#### Data ####

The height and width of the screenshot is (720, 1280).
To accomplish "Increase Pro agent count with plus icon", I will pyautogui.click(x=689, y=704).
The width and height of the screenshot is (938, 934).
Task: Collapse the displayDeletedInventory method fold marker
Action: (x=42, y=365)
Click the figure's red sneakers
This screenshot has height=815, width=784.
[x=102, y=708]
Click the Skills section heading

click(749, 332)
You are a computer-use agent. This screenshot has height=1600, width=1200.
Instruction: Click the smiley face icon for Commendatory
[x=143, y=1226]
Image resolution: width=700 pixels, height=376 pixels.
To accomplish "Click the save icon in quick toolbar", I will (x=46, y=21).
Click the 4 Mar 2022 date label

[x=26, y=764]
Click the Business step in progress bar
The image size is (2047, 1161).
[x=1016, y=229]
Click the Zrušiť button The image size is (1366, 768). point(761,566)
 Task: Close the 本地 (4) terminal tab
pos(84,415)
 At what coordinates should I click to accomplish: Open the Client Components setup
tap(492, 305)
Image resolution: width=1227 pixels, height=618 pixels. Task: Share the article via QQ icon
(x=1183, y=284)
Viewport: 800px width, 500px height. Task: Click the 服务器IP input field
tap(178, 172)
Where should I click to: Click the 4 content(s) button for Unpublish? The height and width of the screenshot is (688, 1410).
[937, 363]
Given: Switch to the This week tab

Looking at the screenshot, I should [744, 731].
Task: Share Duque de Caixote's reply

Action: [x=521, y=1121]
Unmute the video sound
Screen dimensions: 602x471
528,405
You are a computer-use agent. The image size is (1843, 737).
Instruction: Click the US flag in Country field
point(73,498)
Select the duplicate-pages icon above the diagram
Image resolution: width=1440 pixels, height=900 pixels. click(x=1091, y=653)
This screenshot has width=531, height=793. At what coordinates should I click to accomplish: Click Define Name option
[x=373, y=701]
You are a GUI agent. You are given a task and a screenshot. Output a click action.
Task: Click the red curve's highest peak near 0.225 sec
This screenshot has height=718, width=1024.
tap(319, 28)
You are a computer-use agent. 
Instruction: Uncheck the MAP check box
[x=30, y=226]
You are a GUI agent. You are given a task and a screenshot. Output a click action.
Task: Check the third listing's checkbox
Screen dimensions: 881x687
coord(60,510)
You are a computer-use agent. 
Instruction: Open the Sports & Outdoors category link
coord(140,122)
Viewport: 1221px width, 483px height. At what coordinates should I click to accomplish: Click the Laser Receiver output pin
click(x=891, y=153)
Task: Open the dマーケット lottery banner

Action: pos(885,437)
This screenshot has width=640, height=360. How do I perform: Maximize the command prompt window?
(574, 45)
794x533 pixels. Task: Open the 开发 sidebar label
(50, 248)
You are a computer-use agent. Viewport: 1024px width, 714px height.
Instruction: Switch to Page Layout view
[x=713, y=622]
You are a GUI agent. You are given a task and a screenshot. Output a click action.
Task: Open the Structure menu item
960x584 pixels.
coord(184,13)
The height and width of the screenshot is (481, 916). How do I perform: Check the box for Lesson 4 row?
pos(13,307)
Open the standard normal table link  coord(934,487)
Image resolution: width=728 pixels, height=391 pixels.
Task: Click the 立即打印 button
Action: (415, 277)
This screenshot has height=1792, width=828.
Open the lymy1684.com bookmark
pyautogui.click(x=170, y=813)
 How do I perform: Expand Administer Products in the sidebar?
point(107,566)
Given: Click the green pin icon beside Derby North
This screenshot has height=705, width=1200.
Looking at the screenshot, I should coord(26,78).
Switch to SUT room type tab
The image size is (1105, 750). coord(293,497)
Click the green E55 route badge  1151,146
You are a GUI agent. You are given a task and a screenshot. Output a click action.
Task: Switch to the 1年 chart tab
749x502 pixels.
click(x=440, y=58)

####

• **Task to complete**: Find every line in the records above that holds the word "green", and copy each one.

• **Finished task**:
Given: Click the green pin icon beside Derby North
Click the green E55 route badge  1151,146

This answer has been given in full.